Each network will have four address’s networks so if you just do 4 x 113 = 452 and then think about where that will fit.
+ B & C are not enough adresses
+ A & E are good but waste more subnet and host addresses.
+ D is the best choice and wastes the fewest subnet and host addresses.

iCalvyn.com

iCalvyn.com

Base on your explanation, total address require is 452.

We have to use /23 since it allow 512 address.

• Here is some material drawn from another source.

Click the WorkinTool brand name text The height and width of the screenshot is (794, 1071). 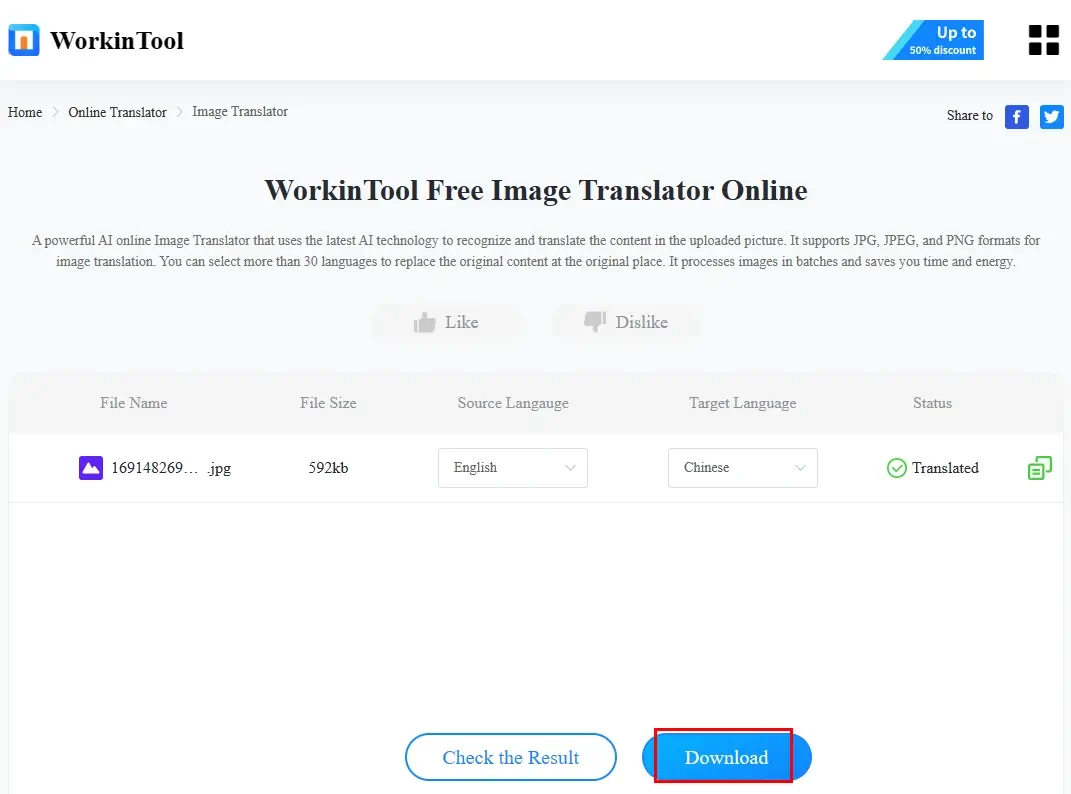(117, 41)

The rest is either a lot more wasted or less to fit 452. Correct me if I am wrong

ismat

ismat

Dear tienvu,
first you look to /23 bit we have 2 network one 10.10.0.0/30 and second is 10.10.1.0/30 on every network we have 64 subnets.

dhina

dhina

please explain how is possible! i’m not understand..?

Daniel

Daniel

@dhina:

If you need to have 113 networks you must borough 7 bits in order to fit the request (128). Now you’ll have 128 networks with /30 (255.255.255.252 – 4 addresses, 2 for host)

iCalvyn.com

iCalvyn.com

We need 113 point-to-point links which equal to 113 sub-networks < 128 so we need to borrow 7 bits (because 2^7 = 128).

The network used for point-to-point connection should be /30.
So our initial network should be 30 – 7 = 23.

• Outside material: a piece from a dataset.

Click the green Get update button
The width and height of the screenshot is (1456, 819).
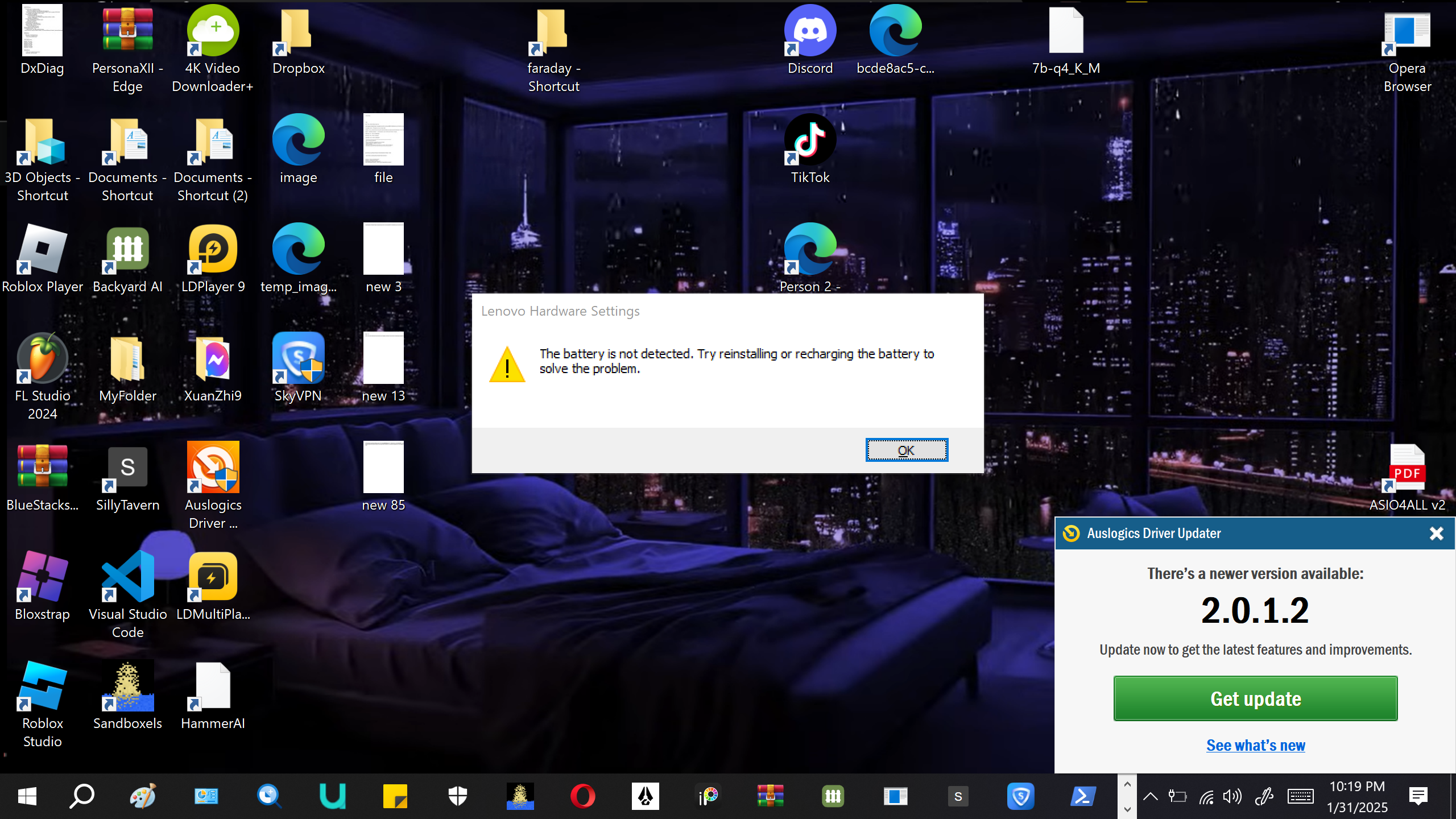point(1255,698)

So 10.10.0.0/23 is the correct answer.

You can understand it more clearly when writing it in binary form:

/23 = 1111 1111.1111 1110.0000 0000
/30 = 1111 1111.1111 1111.1111 1100 (borrow 7 bits)

DC

DC

113 poin-to-point = 113 X 4 <- (network address 2 free address and broadcast)
then I need 452 address. I have to use 512. and the network 10.10.0.0 /23 is a 512 network.

I will use before a mask 255.255.255.252 to generate networks whit 2 free address.